Too much stabilisation

Updated: Apr 30 2007, 05:30am hrs
Rupee appreciation is making exporters unhappy. Fears are being expressed, though without much backing, on how industries will close down, workers will lose jobs and Indias current account deficit will rise. So, should the RBI start manipulating the rupee again Every policy has costs and benefits. Let us suppose that until now the benefits of the currency policy that kept the rupee weak were higher than the costs. The policy, then, would be fine. But what if there has been a change in circumstances so that the costs now exceed the benefits Should we continue with an old policy only because it has served us well so far For many years, the RBI was able to sterilise its foreign exchange intervention smoothly. The artificially weak rupee played a role in boosting exports. But today, sterilisation is becoming very costly. It results in higher domestic interest rates, which has already hurt large numbers of individuals and businesses badly.
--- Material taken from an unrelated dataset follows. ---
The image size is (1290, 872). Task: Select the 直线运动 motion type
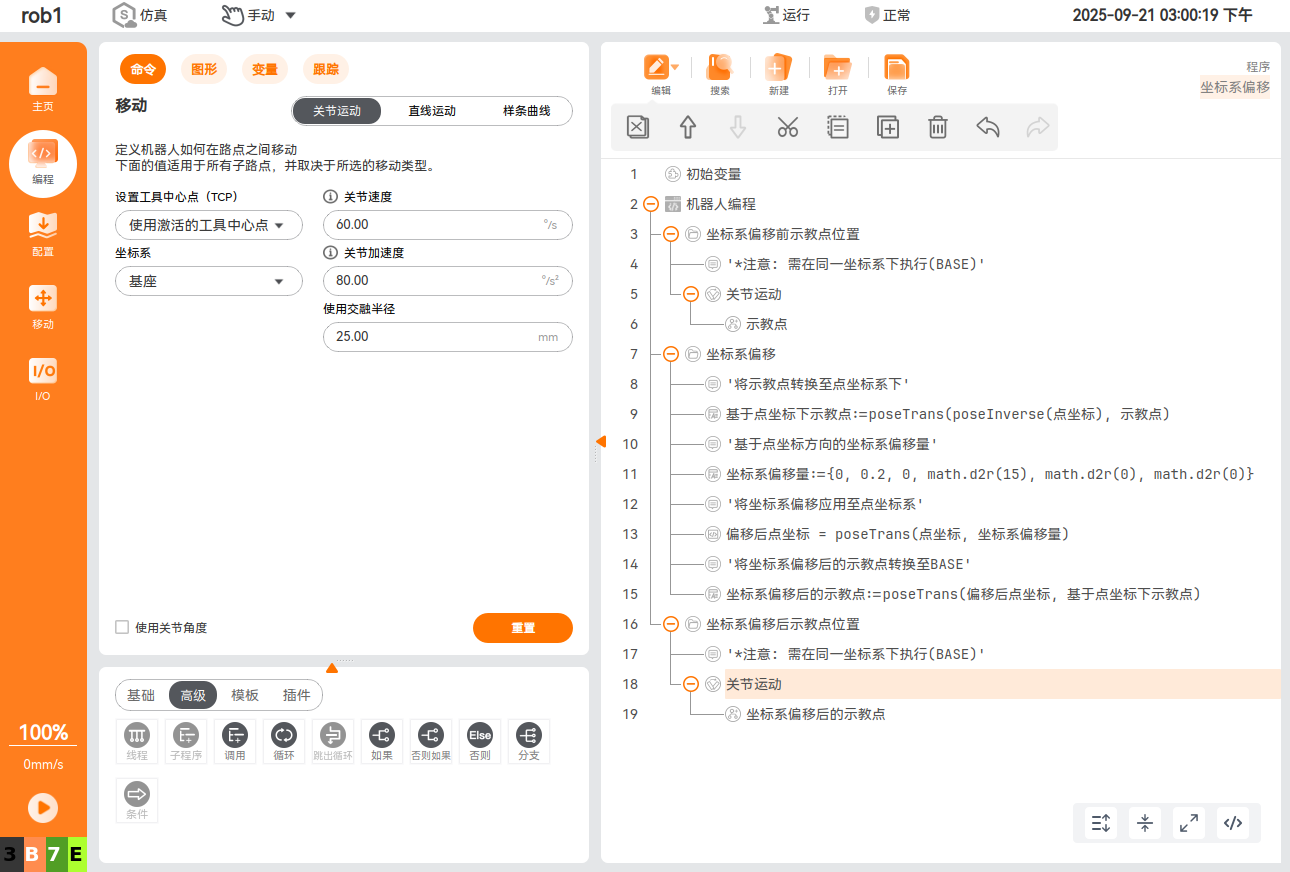pyautogui.click(x=431, y=111)
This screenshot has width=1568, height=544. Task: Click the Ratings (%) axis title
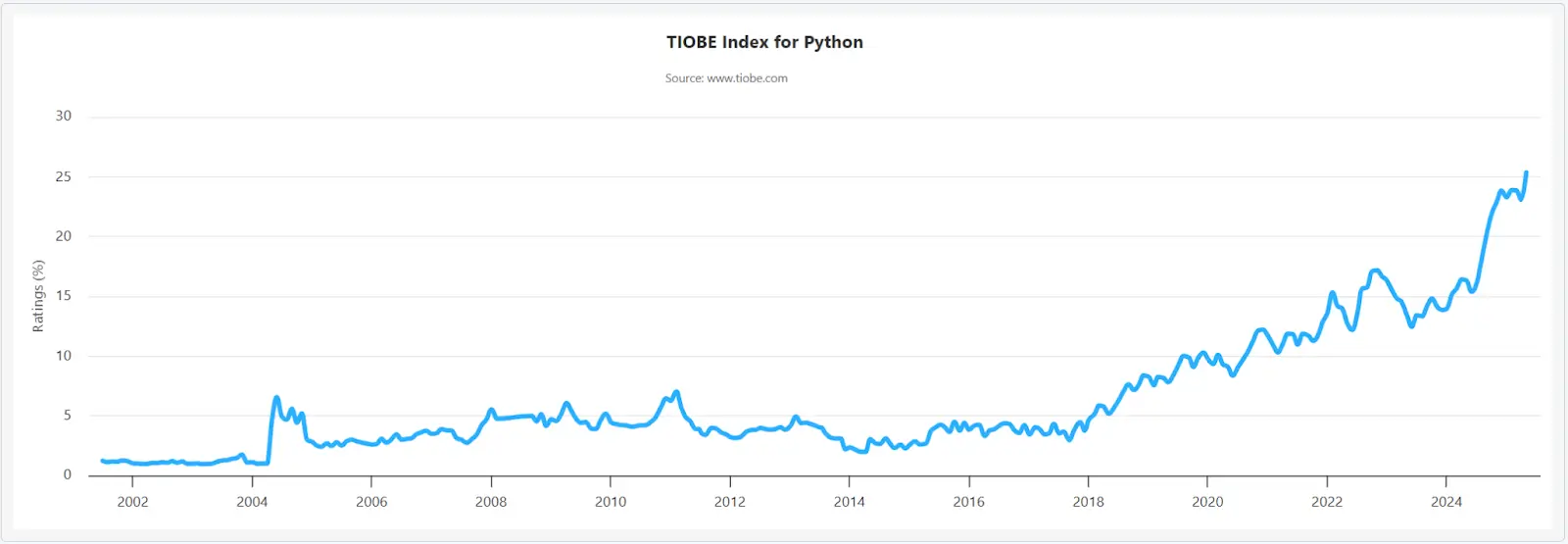(38, 296)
As long as keeping the rupee weak was a cheap affair, the man on the street did not care. But today, he does, and this should not be dismissed lightly. The Monetary Stabilisation Scheme (MSS) was set up to allow the RBI to sterilise its intervention and prevent inflation that could be a fallout of its attempts to prevent rupee appreciation. But as dollar purchases rise beyond a threshold, only higher interest rates can sell more bonds that mop up liquidity (the cost to the exchequer is only part of the story). Higher rates even than what inflationary conditions might warrant, that is. This is the problem. While lending rates in India, overall, may have gone up in response to the RBIs slew of inflation-fighting measures (such as the recent hikes in the cash reserve ratio and repo rate), it is clear that the rising rates on government bonds have added upward pressure of their own. This being the case, should the ministry of finance let the MSS be used even more extensively so that the RBI can continue to keep the rupee down This is becoming more and more untenable. The costs of the old policy now exceed the benefits.